At one point we had a group discussion about weather and turning around. We didn’t particularly like the idea of descending the talus that took us so long to ascend and secretly hoped we had a window for the traverse. We pushed on for El Diente and decided we would make the call there.
Part way up the route we detoured and made some spicier low class 5 moves taking a direct line up the rock. Just before this section one of my partners and I half joked about definitely pushing for the traverse rather than the downclimb. I say half joking but I think we were nearly 100% serious at that point.
After topping out on the ridge we walked over to the summit block and enjoyed a water and snack break. We had a healthy discussion on visibility on the summit, our weather window and our options in terms of the traverse or the downclimb. The weather was holding and we decided to make a run for it knowing we would most likely be descending in the dark. We had our essentials so we decided to go for it!
We mushed on and enjoyed the scrambling on this classic traverse. Just the right amount of spice mixed with exposure and the views were stupendous. There were a couple large microwave and refrigerator sized blocks that moved when weighted and got the blood pumping, but otherwise solid rock.
The last crux climbing up the gully to gain the ridge to access Mount Wilson’s summit block was an enjoyable scramble. We didn’t have long before we would lose light so we enjoyed the sunset and a few pics before we prepared to descend back to the basin.
With light quickly fading I led the way down basically spider monkey down climbing the ridge back to the saddle. Now off the class 3 terrain we still had to descend the loose gully in the dark. Tons of loose rock as we staggered our path down the gully. It was slow going and we lost light before we were even halfway down the drainage.
After what seemed like hours we finally reached the basin floor to enjoy grassy semi-flat terrain to cruise over for a while.
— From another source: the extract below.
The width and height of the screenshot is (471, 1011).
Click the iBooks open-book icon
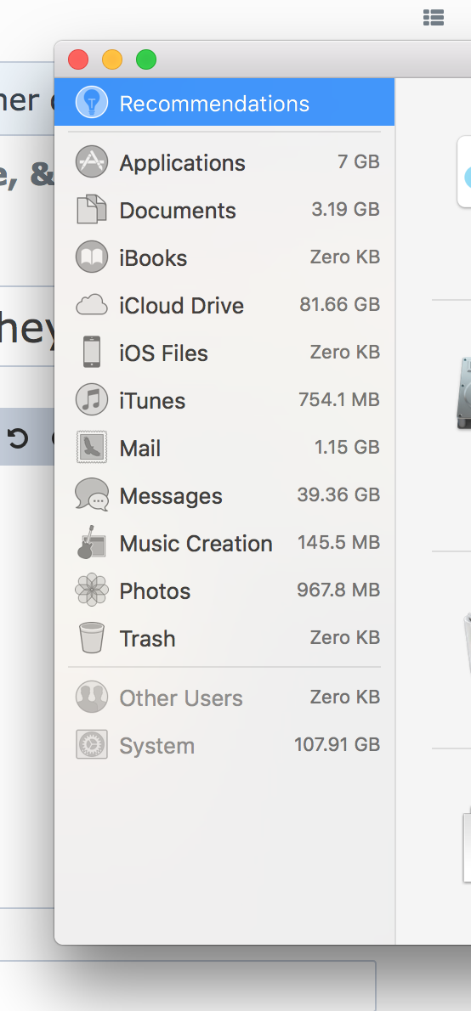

Some of us were hangry, grumpy, sleepwalking — you name it, things got weird.
We took a couple short breaks for snacks and water but otherwise continued the zombie walk back toward the saddle we had to regain. It was a grueling slog and one of my longest days in the mountains. Regaining the saddle was soul-sucking and painful but we still had a long way back to the trailhead.
The group split some at this point and thinned out keeping our own paces. We just had to keep putting one foot in front of the other. One partner opting to speed walk to stay awake, another basically sleep walking, my blistered feet just trying to make it down the rock road — it was brutal.
Hours later, literally at 21+ hours moving time, we arrived back at the trailhead. That’s longer than my 19 hour day on Mount Adams Glacier in Washington, a much more technical climb! We all crashed at the trailhead for a few hours to get some sleep before the long drive back to Denver the next morning. We had to stop for brunch first, of course, priorities!